7–10 Apr 2019
Imperial College London
Europe/London timezone

Search for long-lived neutral particles that decay into displaced jets in the ATLAS detector

8 Apr 2019, 14:00
15m
Huxley 340 (Imperial College London)

Huxley 340

Imperial College London

Speaker

Ms Alice Morris (University College London (GB))

Description

Long-lived particles feature in many extensions to the Standard Model that have been proposed to address some of its open questions. Decays of long-lived particles created in collider experiments would produce unique signatures that may have been overlooked by previous searches for promptly decaying particles.
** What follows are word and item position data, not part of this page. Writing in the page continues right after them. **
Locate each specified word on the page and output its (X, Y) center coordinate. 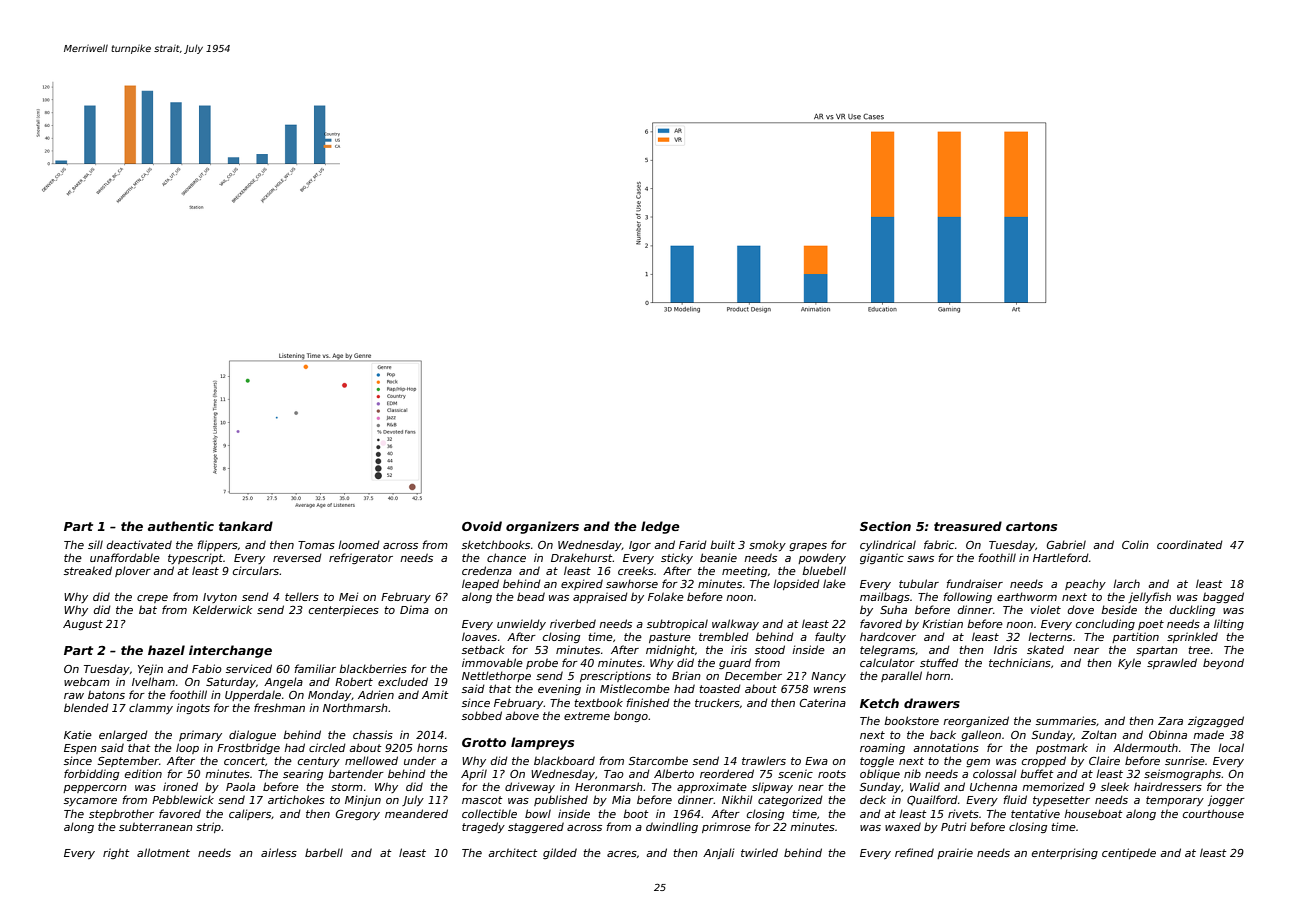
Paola (240, 786)
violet (1046, 609)
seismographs (1182, 774)
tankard (246, 526)
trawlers (764, 760)
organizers (542, 527)
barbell (324, 852)
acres (622, 854)
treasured (968, 526)
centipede (1129, 853)
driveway (530, 787)
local (1231, 747)
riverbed (573, 623)
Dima (414, 609)
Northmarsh (355, 707)
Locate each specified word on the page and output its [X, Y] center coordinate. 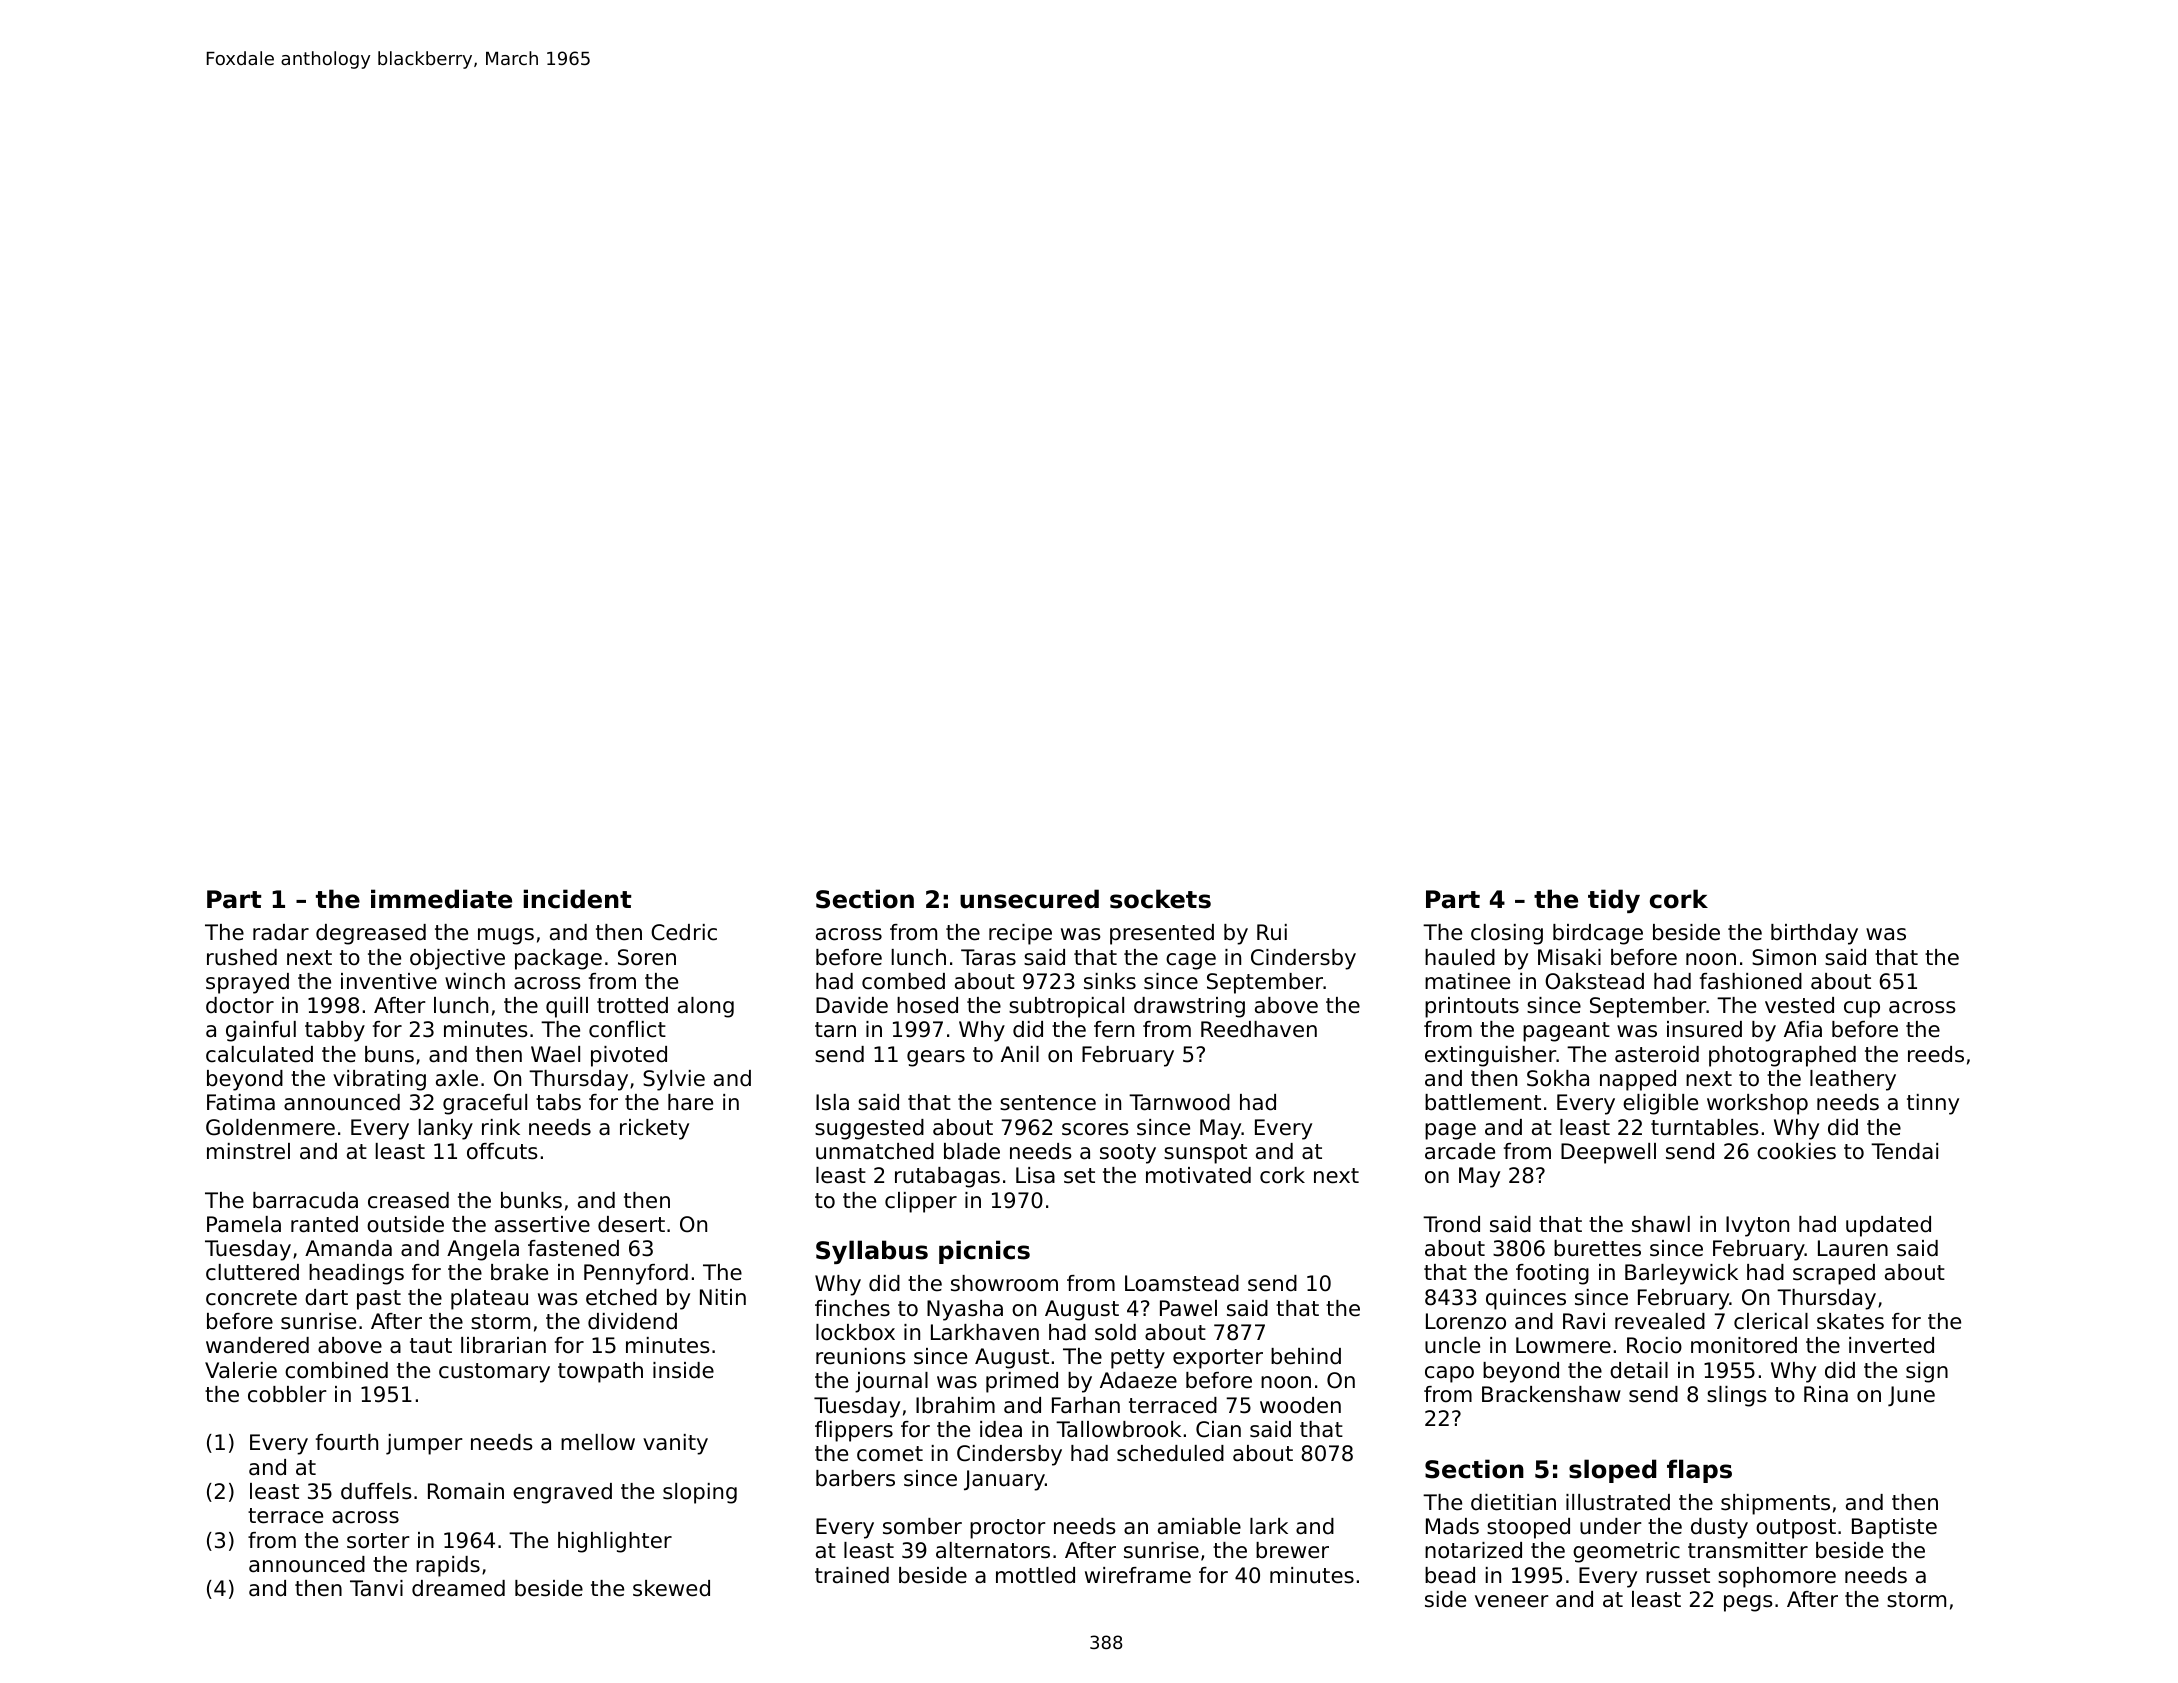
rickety [654, 1129]
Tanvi [376, 1588]
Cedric [684, 932]
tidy [1614, 901]
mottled [1035, 1575]
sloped [1612, 1471]
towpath [600, 1372]
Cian [1218, 1429]
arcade [1460, 1151]
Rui [1272, 932]
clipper [921, 1202]
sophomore [1777, 1577]
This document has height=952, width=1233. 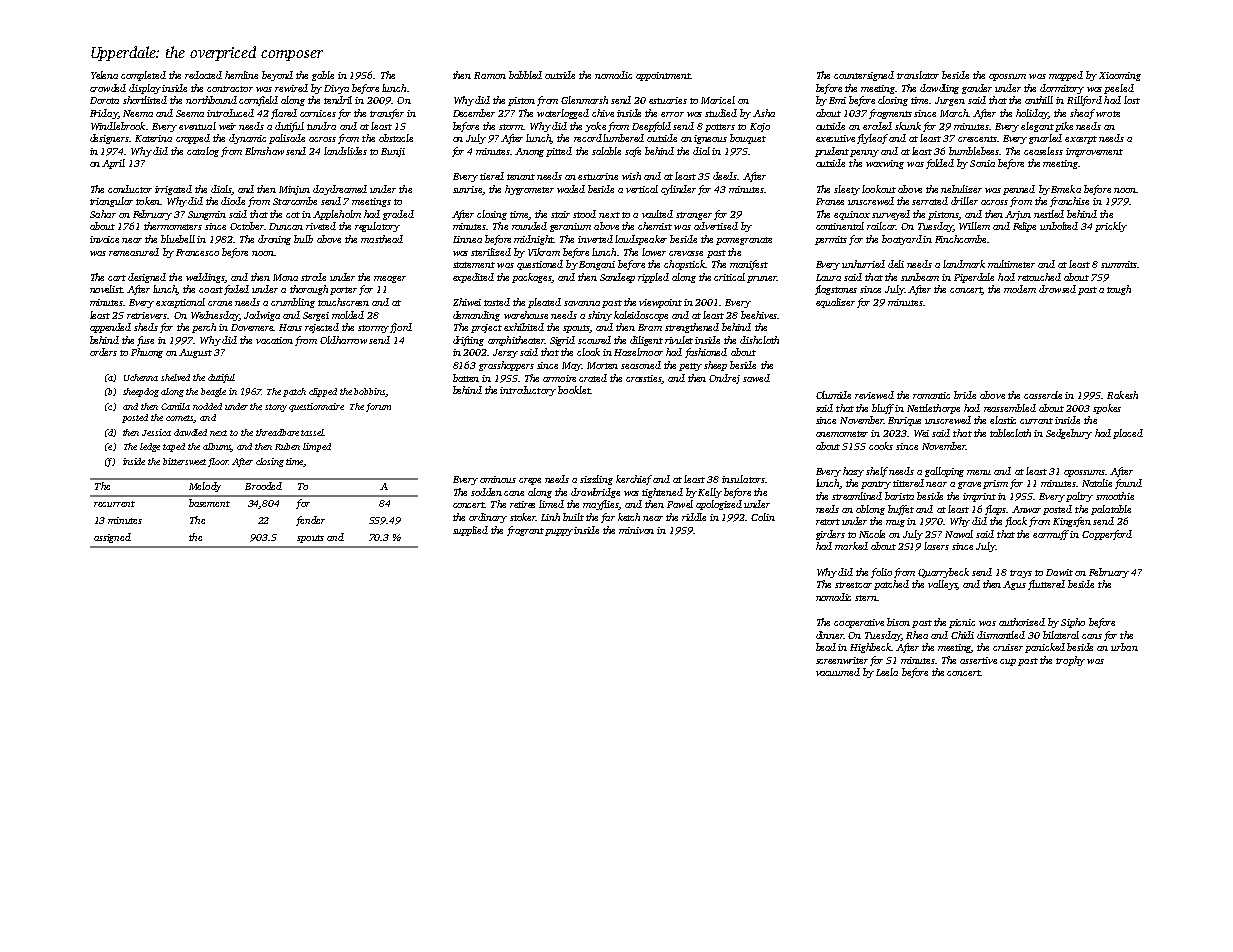 I want to click on insulators, so click(x=743, y=479).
A search for pairs of neutral long-lived particles (LLPs) decaying in the volume of the ATLAS detector (mainly in the hadronic calorimeter) is presented, which probes LLP decay lengths ranging between a few centimetres and a few tens of metres. The analysis uses a simplified Hidden Sector model as a benchmark, where scalar LLPs are pair-produced from decays of heavy bosons, and eventually decay to SM fermions (mainly b-quarks). If this decay occurs in the calorimeters, the two resulting fermions are reconstructed as a single displaced jet with unusual features compared to jets from SM processes. A series of machine learning techniques were employed to identify the displaced jets and reduce the contamination from background in the search region. A data-driven estimate of the remaining background was performed and limits were set on the production cross section times branching ratio, extrapolated as a function of the decay length of the LLPs. These are presented combined with limits from a search which looks for displaced jets in the ATLAS muon spectrometer.